==== Provided data

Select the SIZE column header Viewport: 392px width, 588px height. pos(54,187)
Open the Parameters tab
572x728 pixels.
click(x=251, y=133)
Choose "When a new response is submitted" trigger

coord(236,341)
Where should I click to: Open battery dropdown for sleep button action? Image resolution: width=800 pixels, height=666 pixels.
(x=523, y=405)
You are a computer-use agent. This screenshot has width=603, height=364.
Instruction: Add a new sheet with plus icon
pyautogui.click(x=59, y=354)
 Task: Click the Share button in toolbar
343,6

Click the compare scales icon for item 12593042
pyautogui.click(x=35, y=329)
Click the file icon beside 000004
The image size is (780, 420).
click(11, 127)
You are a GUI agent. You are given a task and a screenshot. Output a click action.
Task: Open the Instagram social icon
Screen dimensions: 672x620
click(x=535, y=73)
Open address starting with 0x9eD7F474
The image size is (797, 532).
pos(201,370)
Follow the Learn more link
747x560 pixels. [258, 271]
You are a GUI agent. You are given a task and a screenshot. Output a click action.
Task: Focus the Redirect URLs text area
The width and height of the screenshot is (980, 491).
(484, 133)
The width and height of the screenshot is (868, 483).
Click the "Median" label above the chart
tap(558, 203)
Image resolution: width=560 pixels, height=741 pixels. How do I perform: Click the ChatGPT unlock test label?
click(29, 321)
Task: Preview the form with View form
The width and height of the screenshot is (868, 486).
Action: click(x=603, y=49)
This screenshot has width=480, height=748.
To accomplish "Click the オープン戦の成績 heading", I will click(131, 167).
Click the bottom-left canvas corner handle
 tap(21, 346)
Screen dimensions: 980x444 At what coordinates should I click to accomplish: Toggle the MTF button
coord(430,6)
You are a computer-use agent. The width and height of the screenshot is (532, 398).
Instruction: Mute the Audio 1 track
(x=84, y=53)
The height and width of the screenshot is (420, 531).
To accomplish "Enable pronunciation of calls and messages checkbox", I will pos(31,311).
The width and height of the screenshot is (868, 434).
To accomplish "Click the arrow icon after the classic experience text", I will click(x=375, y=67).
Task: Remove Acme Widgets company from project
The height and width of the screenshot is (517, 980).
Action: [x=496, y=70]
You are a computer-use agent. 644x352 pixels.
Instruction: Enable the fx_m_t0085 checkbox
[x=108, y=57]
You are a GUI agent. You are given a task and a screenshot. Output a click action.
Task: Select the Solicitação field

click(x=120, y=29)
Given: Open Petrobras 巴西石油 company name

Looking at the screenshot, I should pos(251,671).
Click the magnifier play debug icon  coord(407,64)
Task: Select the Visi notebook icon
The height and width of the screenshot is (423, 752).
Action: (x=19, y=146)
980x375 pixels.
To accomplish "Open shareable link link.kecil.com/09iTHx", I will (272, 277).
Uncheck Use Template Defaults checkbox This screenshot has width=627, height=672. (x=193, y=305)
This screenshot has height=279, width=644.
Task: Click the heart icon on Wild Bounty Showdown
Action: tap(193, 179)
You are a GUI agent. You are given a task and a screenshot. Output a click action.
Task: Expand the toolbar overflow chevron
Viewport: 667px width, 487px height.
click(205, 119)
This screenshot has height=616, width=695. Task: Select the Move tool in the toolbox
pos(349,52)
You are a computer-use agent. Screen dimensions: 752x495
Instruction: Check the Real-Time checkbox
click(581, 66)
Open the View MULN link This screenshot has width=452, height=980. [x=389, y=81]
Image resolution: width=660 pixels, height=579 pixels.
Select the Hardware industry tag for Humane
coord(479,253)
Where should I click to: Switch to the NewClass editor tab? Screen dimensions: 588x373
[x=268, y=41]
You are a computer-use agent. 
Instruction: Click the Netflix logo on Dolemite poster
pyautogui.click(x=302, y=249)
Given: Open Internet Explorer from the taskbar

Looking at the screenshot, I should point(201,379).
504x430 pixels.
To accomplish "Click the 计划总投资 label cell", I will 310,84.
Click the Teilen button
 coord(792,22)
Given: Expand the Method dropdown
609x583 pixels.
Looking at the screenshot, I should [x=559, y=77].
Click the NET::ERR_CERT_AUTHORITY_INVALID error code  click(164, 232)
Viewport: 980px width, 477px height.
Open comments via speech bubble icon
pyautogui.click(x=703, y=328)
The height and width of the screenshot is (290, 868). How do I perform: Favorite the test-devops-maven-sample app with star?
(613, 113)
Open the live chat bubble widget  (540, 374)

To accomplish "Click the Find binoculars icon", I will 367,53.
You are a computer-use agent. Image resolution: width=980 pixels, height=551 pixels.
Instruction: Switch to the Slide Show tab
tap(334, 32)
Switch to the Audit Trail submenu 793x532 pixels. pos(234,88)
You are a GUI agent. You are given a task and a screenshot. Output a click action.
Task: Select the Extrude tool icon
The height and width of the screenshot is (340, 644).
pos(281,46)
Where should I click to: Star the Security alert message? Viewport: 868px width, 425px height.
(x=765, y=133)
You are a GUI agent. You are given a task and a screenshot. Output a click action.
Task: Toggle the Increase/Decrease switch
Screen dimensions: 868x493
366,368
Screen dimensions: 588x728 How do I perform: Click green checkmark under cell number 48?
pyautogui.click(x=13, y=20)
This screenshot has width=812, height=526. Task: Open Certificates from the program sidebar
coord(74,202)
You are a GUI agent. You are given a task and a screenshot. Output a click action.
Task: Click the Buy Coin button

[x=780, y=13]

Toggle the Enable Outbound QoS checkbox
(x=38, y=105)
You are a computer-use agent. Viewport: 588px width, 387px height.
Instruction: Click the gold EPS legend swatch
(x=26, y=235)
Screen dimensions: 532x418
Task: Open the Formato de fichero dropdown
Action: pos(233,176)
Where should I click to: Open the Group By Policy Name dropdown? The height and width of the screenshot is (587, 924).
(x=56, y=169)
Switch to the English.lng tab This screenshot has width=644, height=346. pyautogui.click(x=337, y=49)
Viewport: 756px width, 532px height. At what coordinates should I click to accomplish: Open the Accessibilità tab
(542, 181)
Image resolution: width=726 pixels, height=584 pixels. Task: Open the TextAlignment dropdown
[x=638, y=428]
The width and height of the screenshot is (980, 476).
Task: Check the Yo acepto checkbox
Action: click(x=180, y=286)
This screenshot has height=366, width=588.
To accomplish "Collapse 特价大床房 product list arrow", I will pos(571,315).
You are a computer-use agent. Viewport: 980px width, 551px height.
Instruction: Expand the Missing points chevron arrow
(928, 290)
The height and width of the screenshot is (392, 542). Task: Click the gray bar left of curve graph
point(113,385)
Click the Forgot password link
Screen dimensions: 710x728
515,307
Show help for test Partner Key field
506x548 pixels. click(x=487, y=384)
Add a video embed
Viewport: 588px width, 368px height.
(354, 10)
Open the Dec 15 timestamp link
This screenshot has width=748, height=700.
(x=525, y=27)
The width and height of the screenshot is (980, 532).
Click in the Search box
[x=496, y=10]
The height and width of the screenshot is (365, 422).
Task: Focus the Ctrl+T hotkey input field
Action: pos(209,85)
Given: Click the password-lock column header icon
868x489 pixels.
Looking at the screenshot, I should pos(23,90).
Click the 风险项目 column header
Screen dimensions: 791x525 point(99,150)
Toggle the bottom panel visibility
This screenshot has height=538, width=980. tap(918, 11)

========

▸ **Directions for this task**
How many lines of the listing above include the word "password"? State the number and nothing else.

▸ **Worked solution**
2